FINAL DO NBB

Mogi/Helbor vence o segundo jogo contra o Paulistano

O placar final do confronto marcou 84 a 70 para o Mogi. (Foto: Antonio Penedo)
O placar final do confronto marcou 84 a 70 para o Mogi/Helbor contra o Paulistano (Foto: Antonio Penedo)

O Mogi/Helbor está vivo. Após perder o primeiro jogo da série melhor de cinco pela final do NBB em casa, o time do técnico Guerrinha fez uma exibição quase perfeita ontem, no ginásio Wlamir Marques, em São Paulo, superou o Paulistano por 84 a 70 e igualou o confronto.

O terceiro jogo acontece neste sábado (26), novamente no ginásio que pertence ao Corinthians. A quarta partida está agendada para o dia 2 de junho, sábado, no Ginásio Municipal Hugo Ramos.

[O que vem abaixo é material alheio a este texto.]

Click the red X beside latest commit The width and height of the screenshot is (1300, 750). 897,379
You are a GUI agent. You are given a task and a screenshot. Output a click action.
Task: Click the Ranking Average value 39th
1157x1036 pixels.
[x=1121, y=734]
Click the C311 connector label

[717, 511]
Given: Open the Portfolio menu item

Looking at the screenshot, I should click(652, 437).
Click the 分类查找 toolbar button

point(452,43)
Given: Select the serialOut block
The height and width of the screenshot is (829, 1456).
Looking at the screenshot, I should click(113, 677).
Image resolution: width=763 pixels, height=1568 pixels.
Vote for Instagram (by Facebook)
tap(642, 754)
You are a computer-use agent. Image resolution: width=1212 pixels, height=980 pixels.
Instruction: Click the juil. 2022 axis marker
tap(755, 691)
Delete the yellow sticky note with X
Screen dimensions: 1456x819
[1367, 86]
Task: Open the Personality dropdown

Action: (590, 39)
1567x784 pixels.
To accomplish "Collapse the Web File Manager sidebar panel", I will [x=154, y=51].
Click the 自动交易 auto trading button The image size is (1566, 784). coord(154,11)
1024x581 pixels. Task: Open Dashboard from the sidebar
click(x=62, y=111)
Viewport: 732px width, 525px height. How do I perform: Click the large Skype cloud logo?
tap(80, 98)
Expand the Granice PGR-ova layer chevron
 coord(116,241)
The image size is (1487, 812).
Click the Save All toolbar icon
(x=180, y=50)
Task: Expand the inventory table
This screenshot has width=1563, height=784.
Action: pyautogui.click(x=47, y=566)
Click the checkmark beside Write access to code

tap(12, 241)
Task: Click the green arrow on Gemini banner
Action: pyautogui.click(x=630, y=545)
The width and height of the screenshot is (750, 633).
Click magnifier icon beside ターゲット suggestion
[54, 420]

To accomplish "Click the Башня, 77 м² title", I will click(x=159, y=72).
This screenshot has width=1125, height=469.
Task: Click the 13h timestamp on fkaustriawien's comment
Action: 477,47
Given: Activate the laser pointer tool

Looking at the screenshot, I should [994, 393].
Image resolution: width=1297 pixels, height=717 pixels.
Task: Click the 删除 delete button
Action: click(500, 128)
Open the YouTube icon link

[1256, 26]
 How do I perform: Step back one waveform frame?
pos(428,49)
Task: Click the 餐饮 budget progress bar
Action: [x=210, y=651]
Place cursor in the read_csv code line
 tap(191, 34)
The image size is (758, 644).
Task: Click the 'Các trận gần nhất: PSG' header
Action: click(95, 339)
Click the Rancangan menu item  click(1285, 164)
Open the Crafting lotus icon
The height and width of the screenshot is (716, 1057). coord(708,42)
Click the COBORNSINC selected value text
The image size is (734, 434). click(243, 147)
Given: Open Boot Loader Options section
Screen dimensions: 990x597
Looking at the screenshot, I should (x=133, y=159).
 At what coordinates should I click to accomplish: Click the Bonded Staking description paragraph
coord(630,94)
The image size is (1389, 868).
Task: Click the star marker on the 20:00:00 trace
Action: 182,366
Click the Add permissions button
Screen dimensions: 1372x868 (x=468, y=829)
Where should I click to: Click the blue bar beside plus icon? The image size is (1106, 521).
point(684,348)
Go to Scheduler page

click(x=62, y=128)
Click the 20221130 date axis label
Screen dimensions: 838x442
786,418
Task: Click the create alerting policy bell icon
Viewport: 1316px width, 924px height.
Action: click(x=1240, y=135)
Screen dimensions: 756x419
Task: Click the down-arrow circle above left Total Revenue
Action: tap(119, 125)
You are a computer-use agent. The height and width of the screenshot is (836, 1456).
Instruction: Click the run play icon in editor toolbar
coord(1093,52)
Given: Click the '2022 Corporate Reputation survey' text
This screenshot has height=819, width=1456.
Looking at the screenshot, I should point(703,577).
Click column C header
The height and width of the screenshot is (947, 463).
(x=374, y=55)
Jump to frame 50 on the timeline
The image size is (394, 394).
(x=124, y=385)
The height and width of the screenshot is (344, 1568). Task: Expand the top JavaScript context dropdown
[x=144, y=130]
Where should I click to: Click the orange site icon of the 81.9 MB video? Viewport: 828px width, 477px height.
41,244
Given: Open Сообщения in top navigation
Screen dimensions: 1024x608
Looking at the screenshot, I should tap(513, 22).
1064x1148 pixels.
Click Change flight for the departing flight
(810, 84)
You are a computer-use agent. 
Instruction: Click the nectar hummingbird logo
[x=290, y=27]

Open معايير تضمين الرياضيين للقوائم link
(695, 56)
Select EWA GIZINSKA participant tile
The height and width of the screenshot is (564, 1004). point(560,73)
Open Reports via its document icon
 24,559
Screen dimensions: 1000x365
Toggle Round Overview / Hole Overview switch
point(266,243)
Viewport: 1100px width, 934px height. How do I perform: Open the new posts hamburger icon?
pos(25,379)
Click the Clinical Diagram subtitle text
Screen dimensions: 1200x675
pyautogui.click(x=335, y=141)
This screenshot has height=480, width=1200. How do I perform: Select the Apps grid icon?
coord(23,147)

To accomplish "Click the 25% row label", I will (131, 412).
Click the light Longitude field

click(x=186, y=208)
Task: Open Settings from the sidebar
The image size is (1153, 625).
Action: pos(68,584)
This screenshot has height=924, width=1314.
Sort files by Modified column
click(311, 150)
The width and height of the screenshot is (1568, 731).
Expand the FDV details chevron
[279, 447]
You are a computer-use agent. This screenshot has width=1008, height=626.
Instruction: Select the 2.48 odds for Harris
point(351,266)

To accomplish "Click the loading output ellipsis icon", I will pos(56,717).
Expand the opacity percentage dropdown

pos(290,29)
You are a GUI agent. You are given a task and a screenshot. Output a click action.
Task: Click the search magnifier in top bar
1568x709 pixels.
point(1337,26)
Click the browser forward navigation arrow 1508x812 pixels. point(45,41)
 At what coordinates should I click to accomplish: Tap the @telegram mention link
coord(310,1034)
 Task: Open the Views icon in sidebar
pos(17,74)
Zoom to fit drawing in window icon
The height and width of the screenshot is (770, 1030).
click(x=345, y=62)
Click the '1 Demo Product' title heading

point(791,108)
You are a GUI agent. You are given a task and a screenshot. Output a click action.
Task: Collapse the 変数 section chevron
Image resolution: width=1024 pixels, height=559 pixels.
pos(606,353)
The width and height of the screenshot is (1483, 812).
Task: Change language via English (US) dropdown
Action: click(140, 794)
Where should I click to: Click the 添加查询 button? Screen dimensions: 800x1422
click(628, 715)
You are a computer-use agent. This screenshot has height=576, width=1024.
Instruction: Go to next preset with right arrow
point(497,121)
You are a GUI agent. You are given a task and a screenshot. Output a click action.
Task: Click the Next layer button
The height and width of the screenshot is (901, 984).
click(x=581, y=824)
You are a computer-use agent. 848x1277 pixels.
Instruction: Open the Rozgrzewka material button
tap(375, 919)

O principal destaque do Mogi foi Tyrone, que terminou o jogo com 18 pontos, seis rebotes e seis assistências. Jimmy também teve uma ótima atuação, contribuindo com 18 pontos e sendo fundamental na defesa. Pelo lado do Paulistano, o maior pontuador foi Hubner, com 18 pontos. O pivô ainda registrou um “double-double” (dois dígitos em dois fundamentos) com 10 rebotes.

Esqueçam o Paulistano do primeiro jogo. A equipe da capital começou nervosa, errando muitos arremessos. O Mogi era um pouco mais eficiente e, com Tyrone certeiro da linha de três, abriu 14 a 7. Foi então que o técnico Gustavo de Conti colocou em prática o estilo que tanto deu certo até aqui. Quatro novas peças entraram, entre elas o armador Yago, para aumentar o ritmo em quadra.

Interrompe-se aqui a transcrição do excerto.